2. That feebleness arose out of original temperament. Eli’s feelings were all good: his acts were all wrong. In sentiment Eli might be always trusted: in action he was forever false, because be was a weak, vacillating man.

Therefore his virtues were all of a negative character. He was forgiving to his sons, because unable to feel strongly the viciousness of sin; free from jealousy, because he had no keen affections; submissive, because too indolent to feel rebellious. Before we praise a man for his excellences, we must be quite sure that they do not rise out of so many defects. No thanks to a proud man that he is not vain. No credit to a man without love that he is not jealous: he has not strength enough for passion.

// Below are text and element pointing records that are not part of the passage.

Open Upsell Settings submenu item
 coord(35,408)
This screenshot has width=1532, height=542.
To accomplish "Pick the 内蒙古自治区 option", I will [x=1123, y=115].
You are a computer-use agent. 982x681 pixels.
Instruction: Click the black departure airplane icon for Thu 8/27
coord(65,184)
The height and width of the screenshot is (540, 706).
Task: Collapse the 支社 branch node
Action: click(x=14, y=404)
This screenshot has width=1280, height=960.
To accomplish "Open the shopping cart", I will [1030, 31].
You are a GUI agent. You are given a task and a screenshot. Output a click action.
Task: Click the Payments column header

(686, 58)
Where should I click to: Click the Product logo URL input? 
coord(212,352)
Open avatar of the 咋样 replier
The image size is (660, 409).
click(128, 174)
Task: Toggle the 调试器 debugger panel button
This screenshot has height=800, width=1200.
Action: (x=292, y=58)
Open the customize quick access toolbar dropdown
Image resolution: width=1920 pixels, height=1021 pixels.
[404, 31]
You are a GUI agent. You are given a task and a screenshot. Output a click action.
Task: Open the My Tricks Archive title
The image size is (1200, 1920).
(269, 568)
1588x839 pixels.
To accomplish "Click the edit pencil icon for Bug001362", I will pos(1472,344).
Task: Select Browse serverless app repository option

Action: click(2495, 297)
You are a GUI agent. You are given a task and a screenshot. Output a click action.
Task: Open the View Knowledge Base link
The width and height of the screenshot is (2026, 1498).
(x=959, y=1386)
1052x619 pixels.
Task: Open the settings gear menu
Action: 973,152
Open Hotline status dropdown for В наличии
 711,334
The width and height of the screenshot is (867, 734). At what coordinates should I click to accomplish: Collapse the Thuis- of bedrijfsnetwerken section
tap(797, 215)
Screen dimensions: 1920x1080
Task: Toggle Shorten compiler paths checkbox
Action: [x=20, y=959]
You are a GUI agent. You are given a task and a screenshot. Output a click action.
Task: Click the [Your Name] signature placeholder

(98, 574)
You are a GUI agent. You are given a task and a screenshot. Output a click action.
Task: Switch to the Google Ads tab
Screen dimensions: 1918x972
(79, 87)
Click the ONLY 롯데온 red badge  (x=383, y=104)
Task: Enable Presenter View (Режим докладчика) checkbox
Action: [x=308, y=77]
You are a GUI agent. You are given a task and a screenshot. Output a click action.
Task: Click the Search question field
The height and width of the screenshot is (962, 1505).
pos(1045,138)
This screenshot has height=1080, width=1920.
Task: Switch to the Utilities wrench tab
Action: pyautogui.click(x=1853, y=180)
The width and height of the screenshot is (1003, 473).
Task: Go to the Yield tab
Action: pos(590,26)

All history overrates such men. Men like Eli ruin families by instability, produce revolutions, die well when only passive courage is wanted, and are reckoned martyrs. They live like children, and die like heroes. Deeply true to nature, brethren, and exceedingly instructive, is this history of Eli. It is quite natural that such men should suffer well. For if only their minds are made up for them by inevitable circumstances, they can submit. When people come to Eli and say, “You should reprove your sons,” he can do it after a fashion; when it is said to him, “You must die,” he can make up his mind to die: but this is not taking up the cross. Let us look at the result of such a character.

1. It had no influence. Eli was despised by his own sons. He was not respected by the nation. One only of all he lived with, kept cleaving to him till the last-Samuel; but that was in a kind of mournful pity. The secret of influence is will-not goodness, not badness-both bad and good may have it; but will. And on can not counterfeit will if you have it not. Men speak strongly and vehemently when most conscious of their own vacillation. They commit them selves to hasty resolutions, but the resolve is not kept; and so, with strong feelings and good feelings, they lose influence day by day.

2. It manifested incorrigibility. Eli was twice warned; once by a prophet, once by Samuel. Both times he answered submissively. He used strong, nay, passionate expressions of penitence. Both times you would have thought an entire reformation and change of life was at hand. Both times he was warned in vain.

There are persons who go through life sinning and sorrowing-sorrowing and sinning. No experience teaches them. Torrents of tears flow from their eyes. They are full of eloquent regrets. You can not find it in your heart to condemn them, for their sorrow is so graceful and touching, so full of penitence and self-condemnation. But tears, heart-breaks, repentance, warnings, are all in vain. Where they did wrong once, they do wrong again. What are such persons to do in the next life? Where will the Elis of this world be? God only knows. But Christ has said, “Not every one that saith unto me, Lord, Lord, shall enter into the kingdom of heaven.”

3. It resulted in misery to others.

Recollect what this weakness caused. Those young men, Eli’s sons, grew up to be their country’s plague. They sapped the moral standard of their countrymen and countrywomen. They degraded the ministry. “Men abhorred the offering of the Lord.” The armies of Israel, without faith in God, and without leadership of man, fled before the enemy. All that was Eli’s doing. A weak man with good feelings makes more misery than a determined bad man. Under a tyranny men are at least at rest, for they know the worst. But when subjects or children know that by entreaty, or persistence, or intimidation, they can obtain what they want, then a family or a nation is cursed with restlessness. Better to live under bad laws which are firmly administered, than under good ones where there is a misgiving whether they may not be changed. There is no wretchedness like the wretchedness caused by an undetermined will to those who serve under it.